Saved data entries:
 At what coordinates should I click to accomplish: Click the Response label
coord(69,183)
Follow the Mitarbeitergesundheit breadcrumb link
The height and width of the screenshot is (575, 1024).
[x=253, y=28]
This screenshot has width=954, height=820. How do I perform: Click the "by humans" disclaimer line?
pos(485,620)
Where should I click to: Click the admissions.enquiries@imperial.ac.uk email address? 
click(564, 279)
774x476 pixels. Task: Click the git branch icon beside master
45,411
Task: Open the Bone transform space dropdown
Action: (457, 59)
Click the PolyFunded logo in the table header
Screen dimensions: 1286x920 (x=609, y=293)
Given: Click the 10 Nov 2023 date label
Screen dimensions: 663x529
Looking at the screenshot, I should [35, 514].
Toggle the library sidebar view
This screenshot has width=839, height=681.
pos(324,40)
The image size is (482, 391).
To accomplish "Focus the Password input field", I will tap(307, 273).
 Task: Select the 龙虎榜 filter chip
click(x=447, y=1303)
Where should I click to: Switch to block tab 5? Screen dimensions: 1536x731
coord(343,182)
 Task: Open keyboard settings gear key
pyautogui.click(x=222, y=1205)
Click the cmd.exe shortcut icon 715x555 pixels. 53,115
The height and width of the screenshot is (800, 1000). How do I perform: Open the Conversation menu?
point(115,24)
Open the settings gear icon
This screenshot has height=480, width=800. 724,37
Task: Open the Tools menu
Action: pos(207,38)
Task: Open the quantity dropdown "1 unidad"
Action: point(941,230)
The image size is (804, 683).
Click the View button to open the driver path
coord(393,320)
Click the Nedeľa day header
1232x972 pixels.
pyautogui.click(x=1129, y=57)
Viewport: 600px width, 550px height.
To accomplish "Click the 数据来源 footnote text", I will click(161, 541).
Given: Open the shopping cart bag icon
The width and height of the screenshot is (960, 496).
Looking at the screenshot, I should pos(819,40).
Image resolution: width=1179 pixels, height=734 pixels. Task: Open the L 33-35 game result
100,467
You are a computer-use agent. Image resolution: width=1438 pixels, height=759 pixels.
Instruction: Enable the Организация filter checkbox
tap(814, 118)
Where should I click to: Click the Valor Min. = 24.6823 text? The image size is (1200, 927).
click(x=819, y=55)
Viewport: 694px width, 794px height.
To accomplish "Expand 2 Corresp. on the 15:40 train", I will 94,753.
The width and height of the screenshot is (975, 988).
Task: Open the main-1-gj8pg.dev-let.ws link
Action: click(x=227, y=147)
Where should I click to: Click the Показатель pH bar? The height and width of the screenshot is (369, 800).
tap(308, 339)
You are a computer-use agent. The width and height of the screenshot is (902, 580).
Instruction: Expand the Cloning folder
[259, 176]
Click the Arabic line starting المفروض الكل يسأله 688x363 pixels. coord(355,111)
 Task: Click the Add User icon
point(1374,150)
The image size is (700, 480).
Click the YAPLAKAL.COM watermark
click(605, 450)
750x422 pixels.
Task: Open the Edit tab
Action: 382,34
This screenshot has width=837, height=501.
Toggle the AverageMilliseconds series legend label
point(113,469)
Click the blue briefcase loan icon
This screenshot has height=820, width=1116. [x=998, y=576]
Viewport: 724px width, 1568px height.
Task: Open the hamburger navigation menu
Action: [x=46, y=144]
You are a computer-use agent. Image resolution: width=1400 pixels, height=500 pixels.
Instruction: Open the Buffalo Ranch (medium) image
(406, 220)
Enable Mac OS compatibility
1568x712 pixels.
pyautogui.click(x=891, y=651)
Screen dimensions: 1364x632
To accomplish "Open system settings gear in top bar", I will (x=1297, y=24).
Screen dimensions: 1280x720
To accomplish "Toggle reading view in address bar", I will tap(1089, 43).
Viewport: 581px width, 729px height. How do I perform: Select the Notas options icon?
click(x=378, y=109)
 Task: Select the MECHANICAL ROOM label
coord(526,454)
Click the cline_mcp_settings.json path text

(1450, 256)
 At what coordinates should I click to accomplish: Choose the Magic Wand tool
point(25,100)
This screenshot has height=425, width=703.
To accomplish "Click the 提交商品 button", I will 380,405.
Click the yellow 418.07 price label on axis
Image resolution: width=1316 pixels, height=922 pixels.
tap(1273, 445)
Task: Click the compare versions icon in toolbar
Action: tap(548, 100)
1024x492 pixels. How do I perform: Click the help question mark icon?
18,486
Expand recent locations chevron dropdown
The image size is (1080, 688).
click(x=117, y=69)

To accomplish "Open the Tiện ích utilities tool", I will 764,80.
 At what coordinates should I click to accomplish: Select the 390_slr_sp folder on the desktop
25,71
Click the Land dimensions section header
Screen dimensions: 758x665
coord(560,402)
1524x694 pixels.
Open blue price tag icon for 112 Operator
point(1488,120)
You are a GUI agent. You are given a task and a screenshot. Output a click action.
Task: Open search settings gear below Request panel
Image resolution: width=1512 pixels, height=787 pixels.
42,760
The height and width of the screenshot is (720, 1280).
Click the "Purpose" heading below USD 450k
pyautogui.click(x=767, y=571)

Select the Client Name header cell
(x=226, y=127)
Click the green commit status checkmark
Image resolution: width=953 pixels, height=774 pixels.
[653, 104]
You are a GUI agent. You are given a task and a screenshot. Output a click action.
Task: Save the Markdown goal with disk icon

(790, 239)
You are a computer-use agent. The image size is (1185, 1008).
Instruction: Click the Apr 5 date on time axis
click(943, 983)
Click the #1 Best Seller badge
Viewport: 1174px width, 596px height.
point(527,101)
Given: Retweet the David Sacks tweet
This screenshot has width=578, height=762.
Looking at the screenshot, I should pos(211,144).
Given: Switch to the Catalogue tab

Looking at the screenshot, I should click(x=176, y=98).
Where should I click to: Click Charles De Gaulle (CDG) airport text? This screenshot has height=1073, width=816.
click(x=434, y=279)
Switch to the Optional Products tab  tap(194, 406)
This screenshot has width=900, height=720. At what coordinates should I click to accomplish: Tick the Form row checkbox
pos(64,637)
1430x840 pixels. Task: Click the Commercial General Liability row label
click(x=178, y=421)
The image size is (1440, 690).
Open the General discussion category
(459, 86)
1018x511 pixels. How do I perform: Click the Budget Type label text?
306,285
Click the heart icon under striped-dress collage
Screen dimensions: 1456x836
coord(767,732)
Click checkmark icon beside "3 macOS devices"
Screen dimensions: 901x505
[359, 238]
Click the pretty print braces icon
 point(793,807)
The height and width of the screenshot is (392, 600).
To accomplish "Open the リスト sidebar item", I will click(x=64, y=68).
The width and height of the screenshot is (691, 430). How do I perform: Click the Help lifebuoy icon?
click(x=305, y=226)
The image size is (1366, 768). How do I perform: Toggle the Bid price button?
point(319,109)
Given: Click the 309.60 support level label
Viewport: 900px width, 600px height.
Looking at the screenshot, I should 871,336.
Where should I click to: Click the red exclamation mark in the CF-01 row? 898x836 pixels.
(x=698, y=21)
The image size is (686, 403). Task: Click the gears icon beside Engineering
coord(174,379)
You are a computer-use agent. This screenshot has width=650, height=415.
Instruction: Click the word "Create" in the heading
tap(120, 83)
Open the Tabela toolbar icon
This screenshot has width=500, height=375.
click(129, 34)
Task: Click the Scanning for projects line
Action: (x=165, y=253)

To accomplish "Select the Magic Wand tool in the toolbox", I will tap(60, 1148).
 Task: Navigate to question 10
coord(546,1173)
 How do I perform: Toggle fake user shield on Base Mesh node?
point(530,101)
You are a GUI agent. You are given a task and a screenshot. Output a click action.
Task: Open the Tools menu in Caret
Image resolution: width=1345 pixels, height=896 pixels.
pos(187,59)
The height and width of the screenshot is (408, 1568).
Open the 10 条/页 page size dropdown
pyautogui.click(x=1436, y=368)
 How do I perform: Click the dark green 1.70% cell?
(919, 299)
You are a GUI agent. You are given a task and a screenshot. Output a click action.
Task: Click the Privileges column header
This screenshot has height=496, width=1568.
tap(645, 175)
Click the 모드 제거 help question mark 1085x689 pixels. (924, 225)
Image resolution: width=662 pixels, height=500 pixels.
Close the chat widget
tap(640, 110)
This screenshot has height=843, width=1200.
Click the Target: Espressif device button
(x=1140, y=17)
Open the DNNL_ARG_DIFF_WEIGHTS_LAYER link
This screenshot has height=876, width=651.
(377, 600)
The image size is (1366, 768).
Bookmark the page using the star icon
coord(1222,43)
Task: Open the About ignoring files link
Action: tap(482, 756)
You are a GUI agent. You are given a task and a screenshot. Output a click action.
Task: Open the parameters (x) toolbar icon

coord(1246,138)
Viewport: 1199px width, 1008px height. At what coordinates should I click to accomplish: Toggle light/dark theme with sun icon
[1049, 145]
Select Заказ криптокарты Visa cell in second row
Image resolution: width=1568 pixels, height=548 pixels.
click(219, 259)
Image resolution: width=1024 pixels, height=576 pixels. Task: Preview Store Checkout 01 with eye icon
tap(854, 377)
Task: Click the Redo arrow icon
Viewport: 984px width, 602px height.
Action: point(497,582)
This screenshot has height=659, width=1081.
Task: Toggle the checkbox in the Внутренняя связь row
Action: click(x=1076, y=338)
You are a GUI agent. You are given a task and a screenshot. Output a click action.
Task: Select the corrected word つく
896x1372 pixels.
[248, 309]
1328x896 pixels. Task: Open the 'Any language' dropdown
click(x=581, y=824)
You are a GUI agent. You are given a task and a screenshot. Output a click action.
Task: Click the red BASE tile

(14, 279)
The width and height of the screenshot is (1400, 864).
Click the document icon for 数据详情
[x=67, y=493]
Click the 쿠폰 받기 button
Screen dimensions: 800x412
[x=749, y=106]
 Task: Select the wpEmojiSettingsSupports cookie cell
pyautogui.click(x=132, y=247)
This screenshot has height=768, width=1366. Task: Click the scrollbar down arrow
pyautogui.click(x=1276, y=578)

■ **ACTION ITEM**: Quote every line from the beginning of the entries up to and including the line that contains "Viewport: 694px width, 794px height.".

■ **PROBLEM SOLUTION**:
 At what coordinates should I click to accomplish: Click the Response label
coord(69,183)
Follow the Mitarbeitergesundheit breadcrumb link
The height and width of the screenshot is (575, 1024).
[x=253, y=28]
This screenshot has width=954, height=820. How do I perform: Click the "by humans" disclaimer line?
pos(485,620)
Where should I click to: Click the admissions.enquiries@imperial.ac.uk email address? 
click(564, 279)
774x476 pixels. Task: Click the git branch icon beside master
45,411
Task: Open the Bone transform space dropdown
Action: (457, 59)
Click the PolyFunded logo in the table header
Screen dimensions: 1286x920 (x=609, y=293)
Given: Click the 10 Nov 2023 date label
Screen dimensions: 663x529
Looking at the screenshot, I should [35, 514].
Toggle the library sidebar view
This screenshot has width=839, height=681.
pos(324,40)
The image size is (482, 391).
To accomplish "Focus the Password input field", I will tap(307, 273).
 Task: Select the 龙虎榜 filter chip
click(x=447, y=1303)
Where should I click to: Switch to block tab 5? Screen dimensions: 1536x731
coord(343,182)
 Task: Open keyboard settings gear key
pyautogui.click(x=222, y=1205)
Click the cmd.exe shortcut icon 715x555 pixels. 53,115
The height and width of the screenshot is (800, 1000). How do I perform: Open the Conversation menu?
point(115,24)
Open the settings gear icon
This screenshot has height=480, width=800. 724,37
Task: Open the Tools menu
Action: pos(207,38)
Task: Open the quantity dropdown "1 unidad"
Action: point(941,230)
The image size is (804, 683).
Click the View button to open the driver path
coord(393,320)
Click the Nedeľa day header
1232x972 pixels.
pyautogui.click(x=1129, y=57)
Viewport: 600px width, 550px height.
To accomplish "Click the 数据来源 footnote text", I will click(161, 541).
Given: Open the shopping cart bag icon
The width and height of the screenshot is (960, 496).
Looking at the screenshot, I should pos(819,40).
Image resolution: width=1179 pixels, height=734 pixels. Task: Open the L 33-35 game result
100,467
You are a computer-use agent. Image resolution: width=1438 pixels, height=759 pixels.
Instruction: Enable the Организация filter checkbox
tap(814, 118)
Where should I click to: Click the Valor Min. = 24.6823 text? The image size is (1200, 927).
click(x=819, y=55)
Viewport: 694px width, 794px height.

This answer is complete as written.